_Texte du document_.

= = = =

L’art de décider en temps de crise, par Nicolas Bouzou
Diriger une entreprise ou un Etat en cette période d’incertitude sanitaire relève de la performance.
On comprend (j’espère) la difficulté extrême à prendre des décisions politiques dans un environnement inédit. Le choix politique se heurte à deux difficultés. D’une part, quelles voies prendre sachant que nous sommes tributaires d’un virus encore mystérieux et qui circule dans le monde entier ? Autrement dit, comment décider et communiquer de façon cohérente alors même que la vérité d’aujourd’hui n’est ni celle d’hier ni celle de demain ? D’autre part, comment arbitrer entre impératifs sanitaires et économiques ?

= = = =

Éléments du jeu de données

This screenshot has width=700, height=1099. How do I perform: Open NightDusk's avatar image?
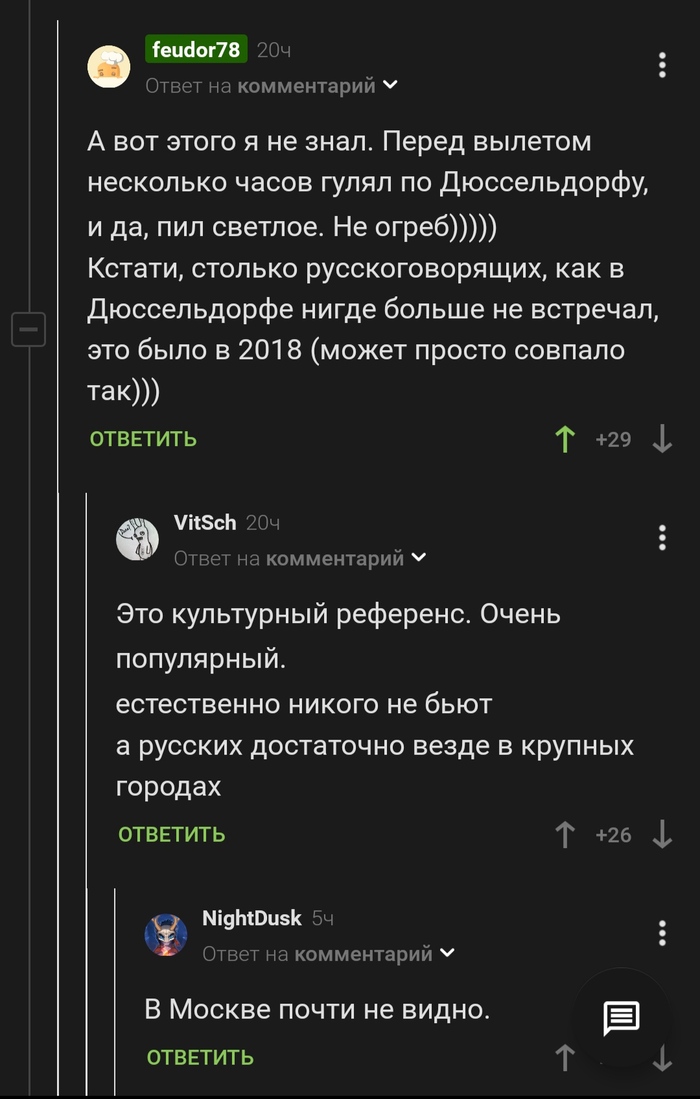coord(166,933)
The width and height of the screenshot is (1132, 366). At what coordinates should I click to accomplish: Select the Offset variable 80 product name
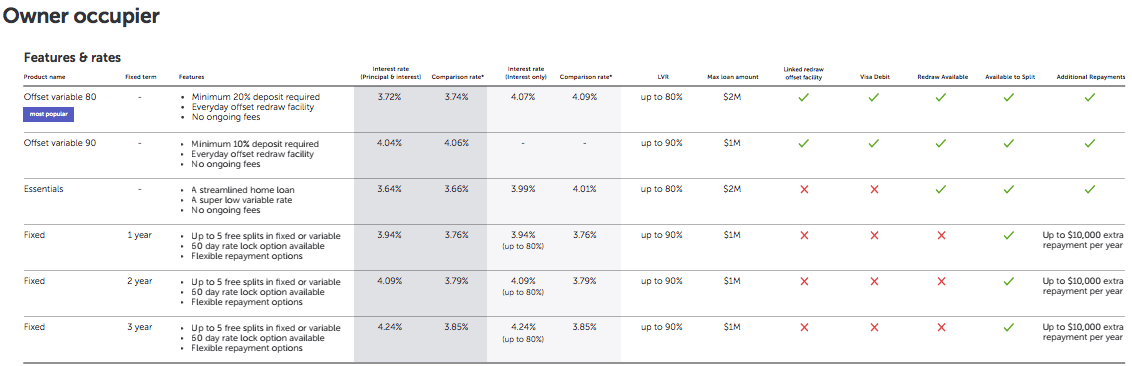[60, 97]
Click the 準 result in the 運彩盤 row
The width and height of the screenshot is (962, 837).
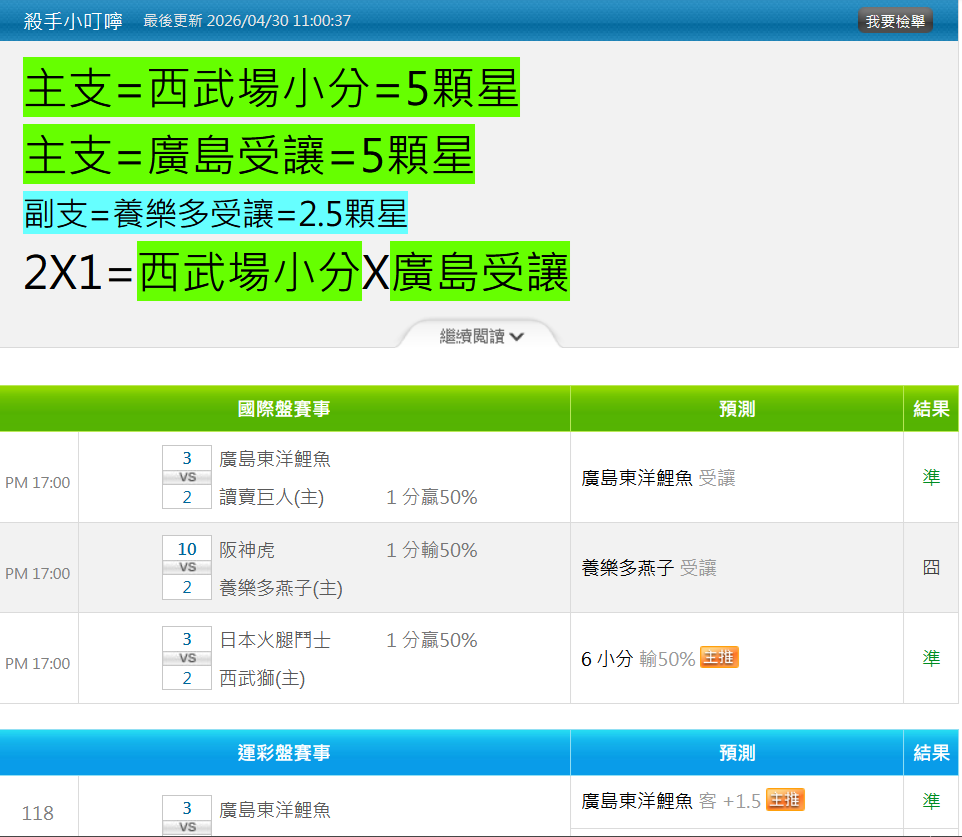click(931, 801)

= = = =

_Exercice_. Recopiez mot pour mot le passage du texte sur l’art de décider en temps de crise qui commence aux mots « L’art de décider » et s’arrête après les mots « de la performance. ». La liste n’intervient en rien dans ce travail.

_Corrigé_.
L’art de décider en temps de crise, par Nicolas Bouzou
Diriger une entreprise ou un Etat en cette période d’incertitude sanitaire relève de la performance.